→ **Dataset excerpts**
--- START ---
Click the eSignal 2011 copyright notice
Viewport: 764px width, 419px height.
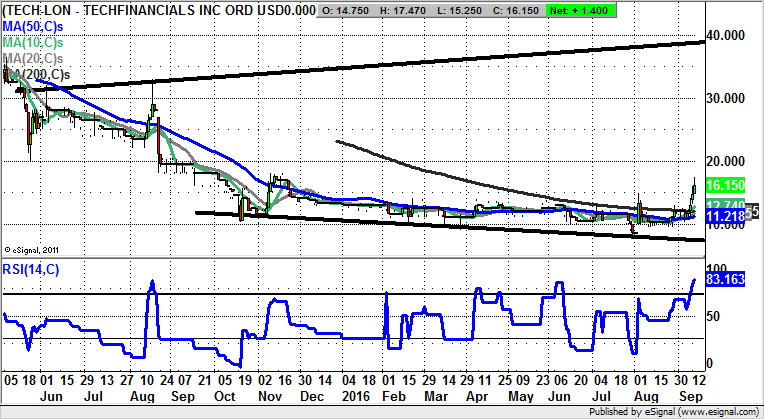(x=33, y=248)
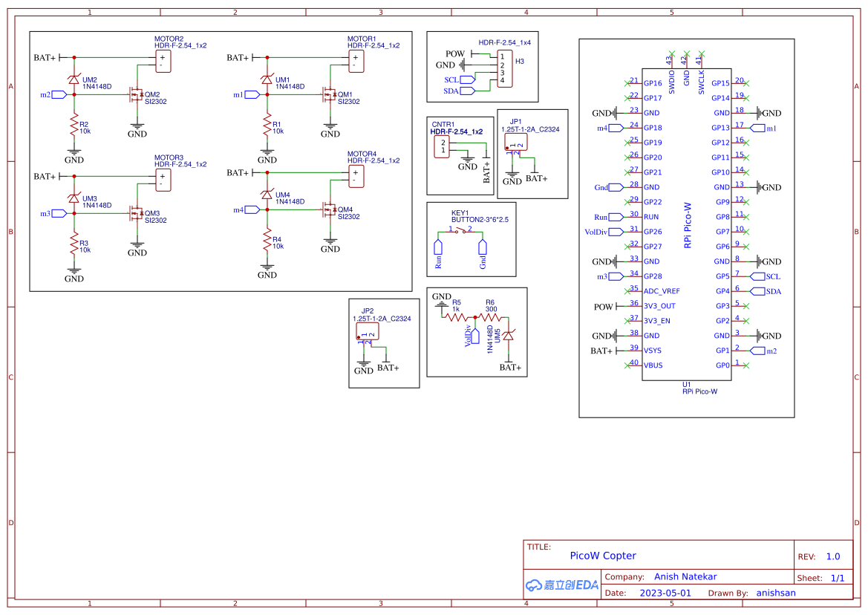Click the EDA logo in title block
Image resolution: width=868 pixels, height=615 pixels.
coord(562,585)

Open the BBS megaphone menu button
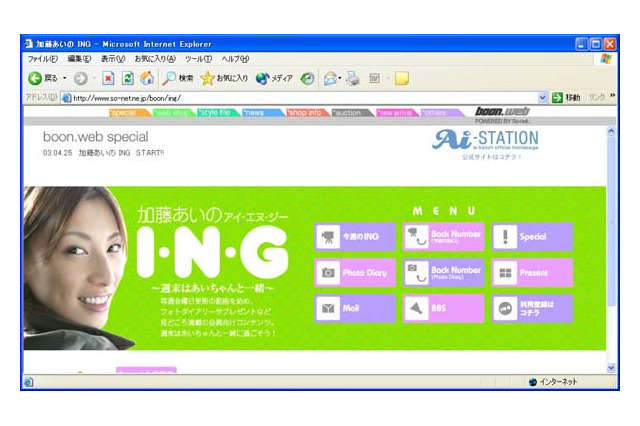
--- END ---
→ **DESCRIPTION OF THE TASK**
Please retype every entry above exactly, leaving out any picture.

→ **EXPECTED ANSWER**
Click the eSignal 2011 copyright notice
Viewport: 764px width, 419px height.
(x=33, y=248)
Click the EDA logo in title block
Image resolution: width=868 pixels, height=615 pixels.
coord(562,585)

Open the BBS megaphone menu button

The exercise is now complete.